Organisations sometimes paint all of their employees with the same brush when it comes to cybersecurity - after all, isn’t everyone at risk of causing a breach? 

But as a matter of fact, many employees are real security pros: they rarely fall for phishing scams. For those users, most awareness controls will not reduce the already low cyber risk for the organisation. But on the other end of the spectrum are users that the CISO has nightmares about: Users who click on every single link and who seem to repel any form of policy or training. 

This report is based on 15m unique events associated with 168k users and spread across more than 3.8k departments. 

So what constitutes a “high-risk user”?

  • Most users pose a low cybersecurity risk - almost 80% of users receiving 10 or more phishing emails never click.
  • Around 20% of users receiving 10 or more phishing emails click at least once. 
  • However, a small minority of all users (0.8%) click more than 80% of phishing emails!
  • Only 3% of users are responsible for 92% of malware events – 1% will average an incident every other week.

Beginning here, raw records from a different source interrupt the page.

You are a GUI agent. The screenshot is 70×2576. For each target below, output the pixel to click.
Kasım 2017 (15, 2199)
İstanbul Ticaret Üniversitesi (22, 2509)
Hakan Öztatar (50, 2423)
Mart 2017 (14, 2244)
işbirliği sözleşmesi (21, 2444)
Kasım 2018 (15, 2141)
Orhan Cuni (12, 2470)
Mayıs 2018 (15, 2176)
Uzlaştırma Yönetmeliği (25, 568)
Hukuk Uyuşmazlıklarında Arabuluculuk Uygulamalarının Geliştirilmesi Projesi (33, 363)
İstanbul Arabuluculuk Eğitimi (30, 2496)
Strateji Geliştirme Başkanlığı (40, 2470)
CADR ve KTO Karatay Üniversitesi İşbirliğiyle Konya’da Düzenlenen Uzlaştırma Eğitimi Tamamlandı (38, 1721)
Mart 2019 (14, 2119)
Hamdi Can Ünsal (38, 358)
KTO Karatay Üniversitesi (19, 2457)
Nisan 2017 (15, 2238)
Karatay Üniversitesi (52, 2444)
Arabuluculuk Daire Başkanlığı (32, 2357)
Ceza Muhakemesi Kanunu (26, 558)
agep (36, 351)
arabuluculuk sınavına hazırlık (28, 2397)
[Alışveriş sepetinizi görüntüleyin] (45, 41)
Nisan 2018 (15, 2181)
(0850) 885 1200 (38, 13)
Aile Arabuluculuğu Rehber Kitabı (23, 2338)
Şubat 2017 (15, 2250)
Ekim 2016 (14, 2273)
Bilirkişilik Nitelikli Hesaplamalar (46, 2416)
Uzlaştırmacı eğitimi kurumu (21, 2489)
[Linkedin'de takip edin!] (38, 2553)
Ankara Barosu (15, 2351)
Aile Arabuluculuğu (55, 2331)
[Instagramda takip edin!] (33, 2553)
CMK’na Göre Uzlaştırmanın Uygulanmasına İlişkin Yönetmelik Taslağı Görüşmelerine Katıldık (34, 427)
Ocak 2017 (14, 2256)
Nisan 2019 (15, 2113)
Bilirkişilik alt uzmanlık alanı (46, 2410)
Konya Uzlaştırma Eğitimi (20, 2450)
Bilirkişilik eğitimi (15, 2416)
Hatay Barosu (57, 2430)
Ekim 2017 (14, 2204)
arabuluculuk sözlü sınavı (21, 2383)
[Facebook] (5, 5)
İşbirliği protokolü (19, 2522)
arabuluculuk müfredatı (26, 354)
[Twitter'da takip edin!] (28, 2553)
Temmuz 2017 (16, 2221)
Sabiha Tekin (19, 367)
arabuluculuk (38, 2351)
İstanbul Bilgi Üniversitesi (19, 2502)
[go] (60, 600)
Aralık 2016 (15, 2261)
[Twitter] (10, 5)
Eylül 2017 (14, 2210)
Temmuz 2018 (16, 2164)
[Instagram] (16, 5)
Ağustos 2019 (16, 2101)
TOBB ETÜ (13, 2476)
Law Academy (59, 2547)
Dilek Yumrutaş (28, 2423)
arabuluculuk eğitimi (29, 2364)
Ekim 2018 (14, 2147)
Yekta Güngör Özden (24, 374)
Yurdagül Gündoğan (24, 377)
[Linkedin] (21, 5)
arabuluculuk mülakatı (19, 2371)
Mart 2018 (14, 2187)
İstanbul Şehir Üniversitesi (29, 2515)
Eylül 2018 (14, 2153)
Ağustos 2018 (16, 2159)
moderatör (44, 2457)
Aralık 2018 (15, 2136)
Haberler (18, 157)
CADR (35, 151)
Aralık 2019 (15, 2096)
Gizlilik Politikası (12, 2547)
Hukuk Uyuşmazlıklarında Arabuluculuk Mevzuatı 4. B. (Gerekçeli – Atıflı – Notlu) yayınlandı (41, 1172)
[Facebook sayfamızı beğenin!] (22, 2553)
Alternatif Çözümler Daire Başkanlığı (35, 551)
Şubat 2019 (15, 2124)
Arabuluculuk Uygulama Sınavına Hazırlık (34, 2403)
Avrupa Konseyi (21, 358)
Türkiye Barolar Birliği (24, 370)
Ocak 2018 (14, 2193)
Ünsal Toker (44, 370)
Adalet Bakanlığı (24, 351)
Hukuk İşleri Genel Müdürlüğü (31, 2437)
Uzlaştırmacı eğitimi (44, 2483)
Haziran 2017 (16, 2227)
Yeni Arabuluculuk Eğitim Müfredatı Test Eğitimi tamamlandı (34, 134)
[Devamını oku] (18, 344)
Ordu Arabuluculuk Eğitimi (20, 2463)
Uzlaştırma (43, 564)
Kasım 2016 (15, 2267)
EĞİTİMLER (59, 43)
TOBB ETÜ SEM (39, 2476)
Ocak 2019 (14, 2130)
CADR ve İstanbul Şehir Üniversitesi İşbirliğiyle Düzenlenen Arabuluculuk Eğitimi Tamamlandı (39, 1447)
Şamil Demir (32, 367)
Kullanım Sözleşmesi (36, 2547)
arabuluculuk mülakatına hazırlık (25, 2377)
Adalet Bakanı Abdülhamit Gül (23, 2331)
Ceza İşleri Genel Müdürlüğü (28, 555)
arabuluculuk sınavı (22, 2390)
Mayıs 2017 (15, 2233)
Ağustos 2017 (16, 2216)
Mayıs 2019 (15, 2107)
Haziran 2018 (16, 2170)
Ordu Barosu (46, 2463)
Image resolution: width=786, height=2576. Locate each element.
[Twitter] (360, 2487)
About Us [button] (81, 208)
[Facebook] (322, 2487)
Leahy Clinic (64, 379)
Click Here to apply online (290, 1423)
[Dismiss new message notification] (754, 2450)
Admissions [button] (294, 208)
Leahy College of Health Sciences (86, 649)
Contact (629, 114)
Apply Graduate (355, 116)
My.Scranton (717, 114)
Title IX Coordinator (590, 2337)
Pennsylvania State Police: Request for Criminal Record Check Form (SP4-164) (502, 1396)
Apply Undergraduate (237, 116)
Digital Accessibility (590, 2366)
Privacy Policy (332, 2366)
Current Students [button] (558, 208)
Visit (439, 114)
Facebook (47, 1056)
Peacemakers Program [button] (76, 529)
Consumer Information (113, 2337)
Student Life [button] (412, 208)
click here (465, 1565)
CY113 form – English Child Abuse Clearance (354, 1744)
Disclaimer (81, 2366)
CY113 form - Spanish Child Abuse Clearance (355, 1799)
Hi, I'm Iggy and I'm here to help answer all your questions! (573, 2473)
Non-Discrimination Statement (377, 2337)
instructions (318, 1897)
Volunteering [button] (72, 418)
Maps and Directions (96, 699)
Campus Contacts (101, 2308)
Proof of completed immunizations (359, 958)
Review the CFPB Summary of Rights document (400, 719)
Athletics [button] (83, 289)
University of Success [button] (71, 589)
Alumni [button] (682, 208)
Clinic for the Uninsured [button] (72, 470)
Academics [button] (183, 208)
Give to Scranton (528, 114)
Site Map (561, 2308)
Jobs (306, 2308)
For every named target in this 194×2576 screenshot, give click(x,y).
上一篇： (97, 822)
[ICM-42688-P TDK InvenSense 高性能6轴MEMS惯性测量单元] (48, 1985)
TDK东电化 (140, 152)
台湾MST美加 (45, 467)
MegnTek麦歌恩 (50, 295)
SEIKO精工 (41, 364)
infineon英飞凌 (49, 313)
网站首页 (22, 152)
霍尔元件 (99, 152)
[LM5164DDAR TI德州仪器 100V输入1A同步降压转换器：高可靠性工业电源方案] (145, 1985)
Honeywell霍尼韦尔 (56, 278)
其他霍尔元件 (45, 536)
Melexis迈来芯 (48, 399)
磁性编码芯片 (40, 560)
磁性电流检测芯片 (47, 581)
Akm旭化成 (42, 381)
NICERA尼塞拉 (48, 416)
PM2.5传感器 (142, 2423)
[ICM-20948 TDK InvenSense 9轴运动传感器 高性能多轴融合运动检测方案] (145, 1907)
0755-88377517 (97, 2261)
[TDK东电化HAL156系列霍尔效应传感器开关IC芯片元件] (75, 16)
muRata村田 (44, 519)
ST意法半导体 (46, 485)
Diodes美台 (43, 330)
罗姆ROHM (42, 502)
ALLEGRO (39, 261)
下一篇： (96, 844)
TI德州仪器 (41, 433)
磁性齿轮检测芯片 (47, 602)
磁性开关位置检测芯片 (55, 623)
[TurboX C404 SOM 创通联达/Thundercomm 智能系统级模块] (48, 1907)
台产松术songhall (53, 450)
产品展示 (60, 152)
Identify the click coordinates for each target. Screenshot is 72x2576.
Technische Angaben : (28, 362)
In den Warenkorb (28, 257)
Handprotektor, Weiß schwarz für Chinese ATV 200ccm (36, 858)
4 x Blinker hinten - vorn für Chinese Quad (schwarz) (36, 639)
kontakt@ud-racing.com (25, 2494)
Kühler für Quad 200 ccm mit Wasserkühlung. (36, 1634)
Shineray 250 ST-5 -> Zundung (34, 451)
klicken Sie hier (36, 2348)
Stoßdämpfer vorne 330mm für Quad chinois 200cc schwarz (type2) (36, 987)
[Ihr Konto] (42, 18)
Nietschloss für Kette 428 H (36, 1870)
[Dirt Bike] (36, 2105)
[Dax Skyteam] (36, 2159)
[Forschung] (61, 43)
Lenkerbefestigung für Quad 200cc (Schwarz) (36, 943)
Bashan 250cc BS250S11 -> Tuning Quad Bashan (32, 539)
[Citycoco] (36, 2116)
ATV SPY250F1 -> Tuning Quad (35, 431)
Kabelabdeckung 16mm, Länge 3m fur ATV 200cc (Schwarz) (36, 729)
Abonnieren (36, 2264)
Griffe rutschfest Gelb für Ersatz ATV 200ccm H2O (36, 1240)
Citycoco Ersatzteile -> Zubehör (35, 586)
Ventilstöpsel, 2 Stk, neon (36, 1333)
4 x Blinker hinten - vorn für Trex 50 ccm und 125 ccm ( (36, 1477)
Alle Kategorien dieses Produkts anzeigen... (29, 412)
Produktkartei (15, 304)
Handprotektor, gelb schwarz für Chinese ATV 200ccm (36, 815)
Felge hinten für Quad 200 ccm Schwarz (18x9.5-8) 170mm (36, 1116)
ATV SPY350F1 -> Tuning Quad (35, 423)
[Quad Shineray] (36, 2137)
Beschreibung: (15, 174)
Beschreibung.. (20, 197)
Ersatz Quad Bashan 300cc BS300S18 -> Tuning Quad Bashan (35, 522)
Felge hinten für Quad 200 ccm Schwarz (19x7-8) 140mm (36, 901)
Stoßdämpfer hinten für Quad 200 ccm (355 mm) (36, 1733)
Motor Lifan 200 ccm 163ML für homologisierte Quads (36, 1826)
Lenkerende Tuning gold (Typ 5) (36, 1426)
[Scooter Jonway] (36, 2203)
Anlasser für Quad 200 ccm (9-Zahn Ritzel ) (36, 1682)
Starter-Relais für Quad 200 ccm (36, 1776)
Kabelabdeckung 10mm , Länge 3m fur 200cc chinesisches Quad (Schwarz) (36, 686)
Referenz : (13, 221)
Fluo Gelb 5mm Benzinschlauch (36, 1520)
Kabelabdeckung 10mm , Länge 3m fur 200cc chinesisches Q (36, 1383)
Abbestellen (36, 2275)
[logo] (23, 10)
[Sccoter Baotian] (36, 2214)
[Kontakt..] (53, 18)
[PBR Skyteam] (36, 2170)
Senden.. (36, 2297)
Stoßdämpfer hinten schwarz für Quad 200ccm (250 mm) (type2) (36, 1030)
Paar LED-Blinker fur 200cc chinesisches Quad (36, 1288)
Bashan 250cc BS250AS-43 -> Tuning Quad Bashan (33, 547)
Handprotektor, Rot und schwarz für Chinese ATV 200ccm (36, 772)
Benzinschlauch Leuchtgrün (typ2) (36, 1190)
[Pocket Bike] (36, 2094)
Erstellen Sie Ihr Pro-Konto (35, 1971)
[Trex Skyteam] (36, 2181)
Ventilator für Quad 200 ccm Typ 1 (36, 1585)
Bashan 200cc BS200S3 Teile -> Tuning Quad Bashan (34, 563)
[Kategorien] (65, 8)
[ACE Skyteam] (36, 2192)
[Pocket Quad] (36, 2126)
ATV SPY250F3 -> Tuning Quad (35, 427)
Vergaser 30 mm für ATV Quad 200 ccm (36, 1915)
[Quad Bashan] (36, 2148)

A useful definition of a high-risk user is those in the 75th percentile or above. The number of high-risk users depends on each specific organisation, but according to their data, it is typically around 12

Users who click links in phishing emails

Source: Elevate Security / Cyentia “The Size And Shape Of Workforce Risk”

What departments are high-risk users hiding in?

  • The top departments where high-risk users work are customer service (22%), R&D (18.5%), data analysis (16.5%), and creative (13.7%).
  • Perhaps unexpectedly, IT isn’t a particularly low-risk department, with about 10% of employees considered high-risk.
In which departments are high-risk users?

Source: Elevate Security / Cyentia, “High-Risk Users and Where to Find Them“

Who is worse? The CEO, the middle manager, or the front-line employee?

  • The data suggests that middle management has the highest rate of high-risk users.
Risk by Position in Org Chart

Source: Elevate Security / Cyentia, “High-Risk Users and Where to Find Them“

Why does this matter for businesses?

To mitigate risk among their employees, organisations typically favour an indiscriminate, blanket approach. But high-risk users aren’t evenly distributed. Businesses need to uncover which users pose the biggest risks and employ a differentiated set of controls for them.